The artist works directly on the canvas, without a pencil or charcoal line, unwilling as she is to mar the canvas with anything except the painterly process, or have lines chaining the painting. Then the paint, the form, and the thought become the agency and the artist herself is only the medium through which the process takes place. The basic structure of the painting is often evolved through sketches, but it is the oil colours and the canvas that are the real vocabulary through which the artist builds a dialogue between the past and the present in her paintings.

The artist palette is subtle with white dominating. However, it is a very pregnant white, with tonalities and shades and most importantly mass. Neelima creates sculpted forms through thick application of paint that give her canvases a body and a three dimensional feel. In this particular series one is also struck by the use of green, the verdant colour of created world, which is fecund and fertile, filled with potential, cumulative knowledge and the promise of regenerative beginnings.


Endnotes
  • Modernity is predicated on uncovering the cause of everything and without satisfying this need one does not consider herself a “knower” of anything; thus a darkness of unknowing broods on all created phenomenon. This primordial yearning cannot be satisfied.
  • The human mind needs the security of assumptions, the certitude of inherited shared concepts and meanings to make sense of the world and for happiness and serenity and endow the same to the Creator. The mind seeks causes of things because things always allude to something other than itself. Within the world, effects can be traced to causes material or instrumental and in this chain people seek teleology or eschatology and attribute God with the assumptions that underlie this telos.
  • Linga Purana, AITM, Motilal Banarsidass, Delhi, reprint 2007, pp.xx.
  • Modernity asserts that the senses perceive and the mind imagines and conceives. However to the Vedantin neither perception nor thinking is possible without non-temporal consciousness. IF the creator is consciousness and creation is as some say, done by the creator to know himself; was the creator ignorant “in the beginning”. It is true that self knowledge comes through the harshness of the world or Anubhava. To the Vedantin the Creator willingly becomes ignorant in order to be to be enlightened ignorance is the arche and anubhava the telos as he moves from fault to fault death to death to finally die into self-knowledge
  • The presence as intuited is based on the traditions of Vedanta philosophy. Our theoretical-practical character towards anything never allows it to become a presence. Only if this disposition is shed can we feel the presence of an object. When an object becomes a presence only then it turns into a Brahman.

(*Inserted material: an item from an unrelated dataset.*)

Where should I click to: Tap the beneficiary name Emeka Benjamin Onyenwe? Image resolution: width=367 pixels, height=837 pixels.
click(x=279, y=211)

Dr. Seema Bawa, an Associate Professor at Sri Aurobindo College, University of Delhi, has written extensively on contemporary Indian art and artists. She has authored the book Religion and Art of the Chamba Valley. Her next book, Gods, Men and Women: Gender and Sexuality in Early Indian Art, is under publication. Ms Bawa studied at the Institute of Oriental Art History, University of Bonn, on the Indo-German Cultural Exchange Fellowship. She contributes a weekly column on art to the Asian Age and Deccan Herald, and was the editor of ARTimes.